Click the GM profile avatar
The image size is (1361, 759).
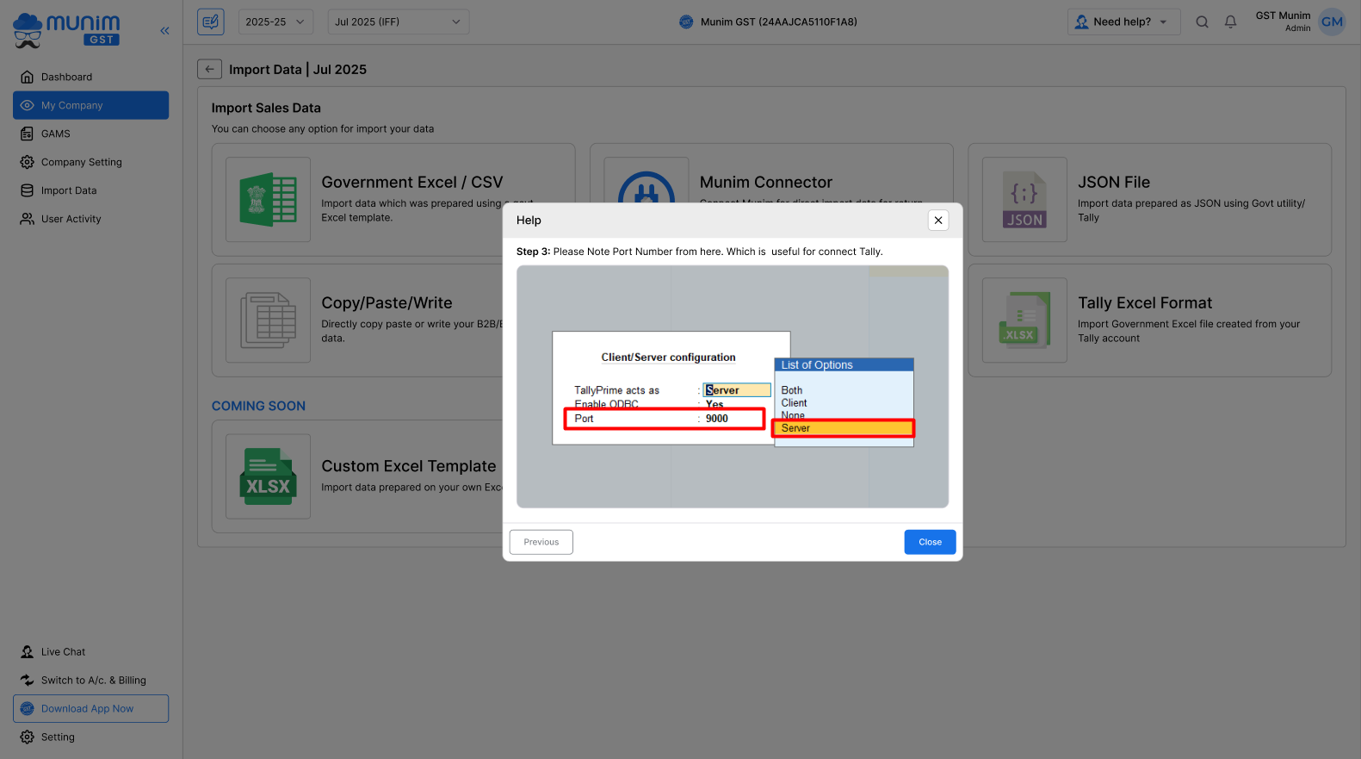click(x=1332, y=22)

....

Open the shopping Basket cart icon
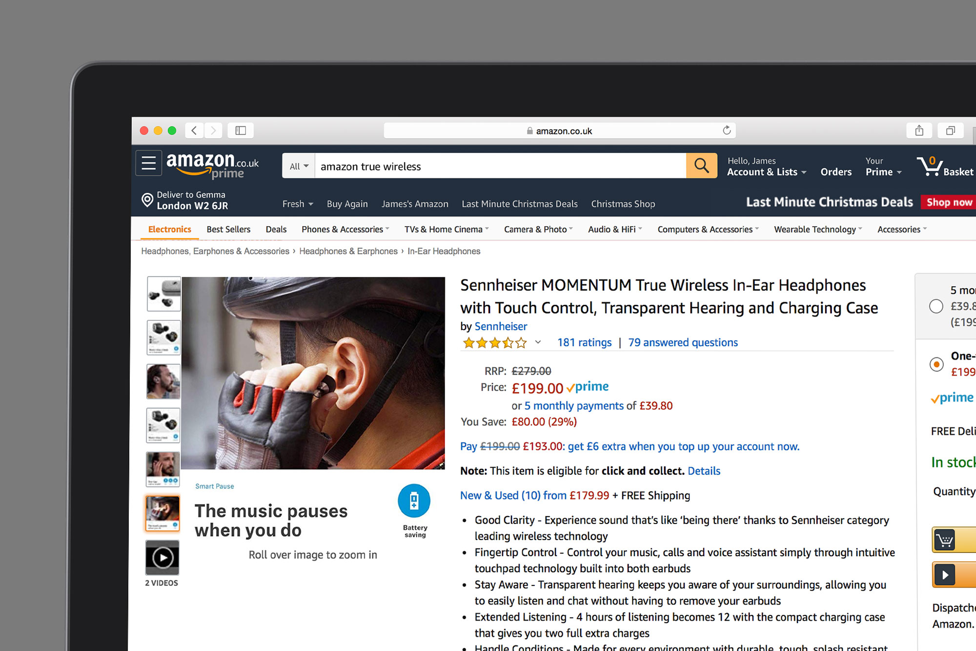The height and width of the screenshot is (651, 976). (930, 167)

....

Task requirements >>
Copy out, word for word, the lines starting at the one containing "Click the GM profile avatar" and ending at the one containing "click(x=1332, y=22)", with both of those lines included. Leave the pictures out.

Response to the exercise >>
Click the GM profile avatar
The image size is (1361, 759).
click(x=1332, y=22)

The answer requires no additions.